Since there is more than one way to report depreciation, the amount
recorded on financial statements may or may not be a good indication
of an asset's reduction in value for that individual time period. The
total depreciation for an asset over its useful life, however, will
be the same regardless of the method used. Keep in mind, though, that
similar companies within an industry may depreciate their assets using
different methods and timeframes, making a direct comparison difficult.
Leased Assets are assets that the company pays for
the use of for a portion of its useful economic life. Companies lease
assets to maintain flexibility over PPE and to preserve capital. There
are two kinds of leased assets:
- Operating Leases are generally short-term leases for which rental
payments are made by the lessee and full ownership rights are kept
by the lessor. Operating leases are not recorded on the balance sheet.
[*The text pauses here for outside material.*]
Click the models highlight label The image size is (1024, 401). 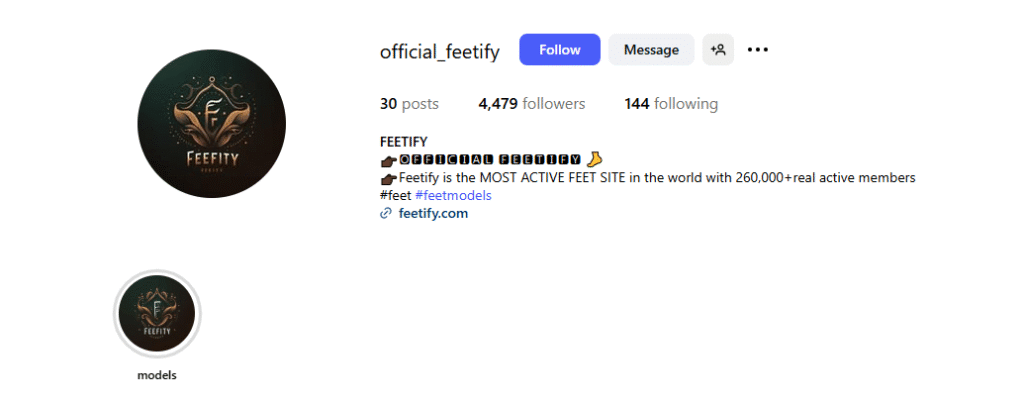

- Capital Leases are long-term leases that represent a purchase of
the asset by the company because the company will control the asset
for nearly all of its useful life. Accounting rules require that the
leased asset and the present value of the lease payments be recorded
on the lessee's balance sheet. Assets under lease will appear under
Intangible Assets are assets that have value even
though they cannot be seen, felt, jumped over, or swum in. Brand Name
is often the most important to a company's long-term success of the
intangible assets. Others include copyrights, patents, a mining claim,
or goodwill. Although intangible assets are difficult to quantify, it
does not mean that they do not have a tremendous effect on a company's
value. The main problem with companies that have a lot of value based
on intangible assets is that they tend to be treated more harshly by
the market at the first sign of trouble.
Goodwill is an asset that arises from the purchase
of one business by another at a price greater than book value (actual
net worth). When a company acquires another and the purchase price of
that business is higher than the net asset value of the acquired business,
the difference is transferred into an asset called "goodwill"
when the two consolidate.
If, for instance, your company wanted to acquire Gervin's Garage of
Groovy Gadgets, you'd be expected to pay more than book value because
Gervin has built enormous brand equity into his business' name over
the years. When people hear "Gervin's," they think "great
gadgets!" You would chalk up the amount you paid over GGGG's net
asset value to goodwill and amortize it over a period of time.
Amortization is the write-off of an intangible asset
over time. Similar to depreciation, amortization reflects the declining
value of an asset over its useful life. Under GAAP (generally accepted
accounting principles), intangibles should be amortized over at least
5 years and not more than 40 years.
Long-Term Investments will conclude our review of
noncurrent assets. Long-term investments are investments the company
plans on holding for more than one year. There are three methods of
accounting for investments:
- The Cost Method is for less than 20% ownership of another company.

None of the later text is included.